EXERCISE
Starting with the line containing "on fullscreen-tooltip: Full" and going on through the line containing "Looking at the image, I should click on (1182, 13).", reproduce those lines of the entries with "coordinate pair" swapped for "point". Leave everything else unchanged.

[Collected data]
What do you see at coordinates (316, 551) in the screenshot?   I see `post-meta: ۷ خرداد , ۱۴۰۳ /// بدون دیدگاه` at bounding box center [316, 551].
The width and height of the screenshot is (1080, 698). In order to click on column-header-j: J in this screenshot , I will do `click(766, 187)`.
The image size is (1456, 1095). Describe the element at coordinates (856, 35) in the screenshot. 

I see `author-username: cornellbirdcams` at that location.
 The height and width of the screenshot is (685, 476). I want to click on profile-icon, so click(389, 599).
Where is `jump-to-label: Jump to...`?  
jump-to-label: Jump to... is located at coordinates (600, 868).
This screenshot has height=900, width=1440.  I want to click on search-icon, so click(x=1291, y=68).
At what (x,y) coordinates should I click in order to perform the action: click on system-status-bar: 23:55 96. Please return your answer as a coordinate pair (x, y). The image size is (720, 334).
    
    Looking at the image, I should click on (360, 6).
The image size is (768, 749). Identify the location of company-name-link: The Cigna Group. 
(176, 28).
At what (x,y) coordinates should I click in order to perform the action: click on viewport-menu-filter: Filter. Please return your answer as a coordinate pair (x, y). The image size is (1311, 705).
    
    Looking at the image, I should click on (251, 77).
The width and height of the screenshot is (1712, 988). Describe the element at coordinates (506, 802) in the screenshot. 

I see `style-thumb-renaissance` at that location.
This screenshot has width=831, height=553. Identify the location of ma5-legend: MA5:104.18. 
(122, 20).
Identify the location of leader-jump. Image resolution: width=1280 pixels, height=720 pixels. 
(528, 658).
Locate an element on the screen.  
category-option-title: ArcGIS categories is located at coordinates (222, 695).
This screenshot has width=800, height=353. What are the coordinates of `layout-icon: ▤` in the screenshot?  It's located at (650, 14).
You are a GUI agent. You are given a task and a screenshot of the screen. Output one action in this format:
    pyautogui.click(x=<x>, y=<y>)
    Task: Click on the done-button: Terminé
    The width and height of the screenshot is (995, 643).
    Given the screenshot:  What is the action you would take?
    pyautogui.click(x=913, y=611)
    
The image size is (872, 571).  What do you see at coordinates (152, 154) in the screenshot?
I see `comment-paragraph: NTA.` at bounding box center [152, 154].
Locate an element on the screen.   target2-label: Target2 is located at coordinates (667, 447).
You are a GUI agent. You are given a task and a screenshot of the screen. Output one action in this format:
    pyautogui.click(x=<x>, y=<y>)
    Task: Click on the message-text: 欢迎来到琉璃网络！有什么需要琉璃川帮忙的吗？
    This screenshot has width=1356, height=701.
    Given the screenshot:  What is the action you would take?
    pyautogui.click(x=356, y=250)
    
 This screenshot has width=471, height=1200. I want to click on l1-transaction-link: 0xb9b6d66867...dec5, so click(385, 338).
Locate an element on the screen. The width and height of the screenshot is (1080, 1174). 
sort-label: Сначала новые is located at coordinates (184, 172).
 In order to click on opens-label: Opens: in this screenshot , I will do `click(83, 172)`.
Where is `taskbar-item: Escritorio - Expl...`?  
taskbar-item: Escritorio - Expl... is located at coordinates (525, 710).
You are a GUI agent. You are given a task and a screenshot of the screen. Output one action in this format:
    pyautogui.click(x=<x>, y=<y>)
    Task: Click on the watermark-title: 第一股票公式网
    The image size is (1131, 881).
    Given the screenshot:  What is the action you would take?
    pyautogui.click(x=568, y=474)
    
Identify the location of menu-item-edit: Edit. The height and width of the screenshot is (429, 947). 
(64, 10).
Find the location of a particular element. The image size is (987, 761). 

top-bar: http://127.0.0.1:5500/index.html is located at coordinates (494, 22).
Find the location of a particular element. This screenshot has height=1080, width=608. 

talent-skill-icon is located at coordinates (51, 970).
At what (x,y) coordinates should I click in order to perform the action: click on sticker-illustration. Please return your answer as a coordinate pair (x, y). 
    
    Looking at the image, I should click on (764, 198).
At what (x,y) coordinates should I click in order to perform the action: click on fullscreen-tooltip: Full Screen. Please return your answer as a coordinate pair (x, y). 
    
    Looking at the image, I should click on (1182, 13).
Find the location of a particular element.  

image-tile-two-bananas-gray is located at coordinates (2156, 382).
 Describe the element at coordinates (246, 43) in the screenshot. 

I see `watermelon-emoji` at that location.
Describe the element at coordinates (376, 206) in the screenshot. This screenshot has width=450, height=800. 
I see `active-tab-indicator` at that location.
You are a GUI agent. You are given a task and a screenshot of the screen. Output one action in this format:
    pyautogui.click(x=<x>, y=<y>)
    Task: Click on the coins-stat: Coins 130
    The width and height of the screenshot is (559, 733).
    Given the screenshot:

EXPECTED ANSWER
At what (x,y) coordinates should I click in order to perform the action: click on fullscreen-tooltip: Full Screen. Please return your answer as a point (x, y). 
    
    Looking at the image, I should click on (1182, 13).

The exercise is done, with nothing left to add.